Dieser Auffassung folgt der Senat auch im vorliegenden Fall. Denn hier hätte der Versicherte mit dem Eintritt der Erwerbsunfähigkeit einen Zustand erreicht gehabt, in dem ein Versicherter generell zur Teilnahme am Erwerbsleben nicht mehr fähig ist; außerdem hat er von da an tatsächlich nicht mehr am Erwerbsleben teilgenommen, hier allerdings ausgenommen die Zeit bis Ende Mai 1971, in der er noch Gehalt bezogen hat.
Dieser Entscheidung steht die Rechtsprechung zur Unterbrechung der versicherungspflichtigen Beschäftigung durch Arbeitslosigkeit (BSG SozR Nr. 4 zu § 1259 RVO) nicht entgegen. Das hat der 1. Senat des BSG bereits in BSG 28, 68 (= SozR Nr. 20 zu § 1259 RVO) dargelegt. Der Unterschied liegt darin, daß hier zu dem gesetzlichen Tatbestandsmerkmal der Arbeitsunfähigkeit eine Erwerbsunfähigkeit hinzutritt, während in dem vom LSG herangezogenen Vergleichsfall nur das Tatbestandsmerkmal der Arbeitslosigkeit vorliegt. Der Zustand der Erwerbsunfähigkeit besteht aber unabhängig von subjektiven Vorstellungen und Absichten des Versicherten und ebenso unabhängig von ärztlichen Prognosen (vgl. SozR Nr. 36 zu § 1259 RVO). Es ist deshalb unerheblich, ob der Kläger in der streitigen Zeit arbeitswillig war und sobald wie möglich wieder tätig sein wollte.

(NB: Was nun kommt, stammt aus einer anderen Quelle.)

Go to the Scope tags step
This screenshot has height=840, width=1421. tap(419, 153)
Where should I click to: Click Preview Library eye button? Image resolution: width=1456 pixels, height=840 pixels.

Aus den Feststellungen des LSG läßt sich jedoch nicht entnehmen, daß das LSG den Kläger in der streitigen Zeit für erwerbsunfähig im Sinne von § 24 Abs. 2 AVG hielt. Das LSG hat deutlich nur auf die entsprechende Annahme der Beklagten hingewiesen; ob es selbst von der Erwerbsunfähigkeit des Klägers in dieser Zeit überzeugt war, wird dagegen auch aus dem Gesamtzusammenhang des Berufungsurteils nicht hinreichend klar, zumal vom Rechtsstandpunkt des LSG wohl eine solche Feststellung entbehrlich war. Der Klärung der Erwerbsunfähigkeit durch das LSG bedarf es aber, auch wenn die Beklagte in dem Bescheid über die Gewährung der Erwerbsunfähigkeitsrente den Eintritt der Erwerbsunfähigkeit für den 20. April 1971 festgestellt hatte; denn diese Feststellung der Beklagten ist von der Bindungswirkung des Rentenbescheides nicht erfaßt worden (ebenso 12. Senat, SozEntsch IX Bc 9 Nr. 6).
Unter diesen Umständen bleibt nur übrig, das angefochtene Urteil aufzuheben und den Rechtsstreit an das LSG zurückzuverweisen, das abschließend auch über die außergerichtlichen Kosten des Revisionsverfahrens zu entscheiden haben wird.